The casting equipment and the metal dies represent large capital costs and this tends to limit the process to high-volume production. Manufacture of parts using die casting is relatively simple, involving only four main steps, which keeps the incremental cost per item low. It is especially suited for a large quantity of small- to medium-sized castings, which is why die casting produces more castings than any other casting process. Die castings are characterized by a very good surface finish (by casting standards) and dimensional consistency.
Two variants are pore-free die casting, which is used to eliminate gas porosity defects; and direct injection die casting, which is used with zinc castings to reduce scrap and increase yield.
Advantages of die casting:
Excellent dimensional accuracy (dependent on casting material, but typically 0.1 mm for the first 2.5 cm (0.004 inch for the first inch) and 0.02 mm for each additional centimeter (0.002 inch for each additional inch).

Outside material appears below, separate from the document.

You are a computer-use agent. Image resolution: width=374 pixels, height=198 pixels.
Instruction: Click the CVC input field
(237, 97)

Smooth cast surfaces (Ra 1–2.5 micrometres or 0.04–0.10 thou rms).
Thinner walls can be cast as compared to sand and permanent mold casting (approximately 0.75 mm or 0.030 in).

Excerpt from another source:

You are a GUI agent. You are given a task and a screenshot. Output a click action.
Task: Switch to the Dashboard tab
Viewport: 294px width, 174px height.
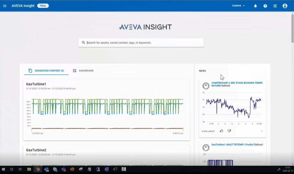(83, 71)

Inserts can be cast-in (such as threaded inserts, heating elements, and high strength bearing surfaces).
Reduces or eliminates secondary machining operations.
Rapid production rates.
Casting tensile strength as high as 415 megapascals (60 ksi).
Casting of low fluidity metals.
The main disadvantage to die casting is the very high capital cost. Both the casting equipment required and the dies and related components are very costly, as compared to most other casting processes. Therefore, to make die casting an economic process, a large production volume is needed. Other disadvantages are that the process is limited to high-fluidity metals, and casting weights must be between 30 grams (1 oz) and 10 kg (20 lb). In the standard die casting process the final casting will have a small amount of porosity. This prevents any heat treating or welding, because the heat causes the gas in the pores to expand, which causes micro-cracks inside the part and exfoliation of the surface. Thus a related disadvantage of die casting is that it is only for parts in which softness is acceptable. Parts needing hardening (through hardening or case hardening) and tempering are not cast in dies.